Roald Dahl. Fantastic Mr Fox

‘He has bad manners,’ Badger said. ‘All rats have bad manners. I’ve never met a polite rat yet.’

‘And he drinks too much,’ said Mr Fox, putting the last brick in place. ‘There we are. Now, home to the feast!’

They grabbed their jars of cider and off they went. Mr Fox was in front, the Smallest Fox came next and Badger last. Along the tunnel they flew . . . past the turning that led to Bunce’s Mighty Storehouse . . . past Boggis’s Chicken House Number One and then up the long home stretch towards the place where they knew Mrs Fox would be waiting.

‘Keep it up, my darlings!’ shouted Mr Fox. ‘We’ll soon be there! Think what’s waiting for us at the other end! And just think what we’re bringing home with us in these jars! That ought to cheer up poor Mrs Fox.’ Mr Fox sang a little song as he ran:

‘Home again swiftly I glide,

Back to my beautiful bride.

She’ll not feel so rotten

As soon as she’s gotten

Some cider inside her inside.’

Then Badger joined in:

‘Oh poor Mrs Badger, he cried,

So hungry she very near died.

But she’ll not feel so hollow

If only she’ll swallow

Some cider inside her inside.’

They were still singing as they rounded the final corner and burst in upon the most wonderful and amazing sight any of them had ever seen. The feast was just beginning. A large dining-room had been hollowed out of the earth, and in the middle of it, seated around a huge table, were no less than twenty-nine animals. They were:

Mrs Fox and three Small Foxes.

Mrs Badger and three Small Badgers.

Mole and Mrs Mole and four Small Moles.

Rabbit and Mrs Rabbit and five Small Rabbits.

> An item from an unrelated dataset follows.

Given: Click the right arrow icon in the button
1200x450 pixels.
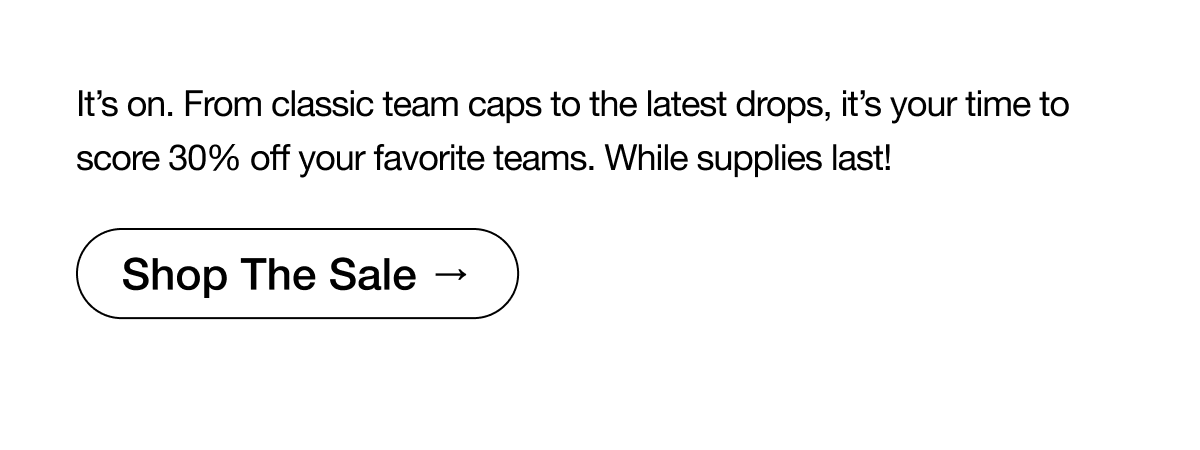Looking at the screenshot, I should (x=452, y=273).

Weasel and Mrs Weasel and six Small Weasels.

The table was covered with chickens and ducks and geese and hams and bacon, and everyone was tucking into the lovely food.

‘My darling!’ cried Mrs Fox, jumping up and hugging Mr Fox. ‘We couldn’t wait! Please forgive us!’ Then she hugged the Smallest Fox of all, and Mrs Badger hugged Badger, and everyone hugged everyone else. Amid shouts of joy, the great jars of cider were placed upon the table, and Mr Fox and Badger and the Smallest Fox sat down with the others.

You must remember no one had eaten a thing for several days. They were ravenous. So for a while there was no conversation at all. There was only the sound of crunching and chewing as the animals attacked the succulent food.

At last, Badger stood up. He raised his glass of cider and called out, ‘A toast! I want you all to stand and drink a toast to our dear friend who has saved our lives this day – Mr Fox!’

‘To Mr Fox!’ they all shouted, standing up and raising their glasses. ‘To Mr Fox! Long may he live!’

Then Mrs Fox got shyly to her feet and said, ‘I don’t want to make a speech. I just want to say one thing, and it is this: MY HUSBAND IS A FANTASTIC FOX.’ Everyone clapped and cheered. Then Mr Fox himself stood up.

‘This delicious meal . . .’ he began, then he stopped. In the silence that followed, he let fly a tremendous belch. There was laughter and more clapping. ‘This delicious meal, my friends,’ he went on, ‘is by courtesy of Messrs Boggis, Bunce and Bean.’ (More cheering and laughter.) ‘And I hope you have enjoyed it as much as I have.’ He let fly another colossal belch.

‘Better out than in,’ said Badger.

‘Thank you,’ said Mr Fox, grinning hugely. ‘But now, my friends, let us be serious. Let us think of tomorrow and the next day and the days after that. If we go out, we will be killed. Right?’

‘Right!’ they shouted.

‘We’ll be shot before we’ve gone a yard,’ said Badger.

‘Ex-actly,’ said Mr Fox. ‘But who wants to go out, anyway; let me ask you that? We are all diggers, every one of us. We hate the outside. The outside is full of enemies. We only go out because we have to, to get food for our families. But now, my friends, we have an entirely new set-up. We have a safe tunnel leading to three of the finest stores in the world!’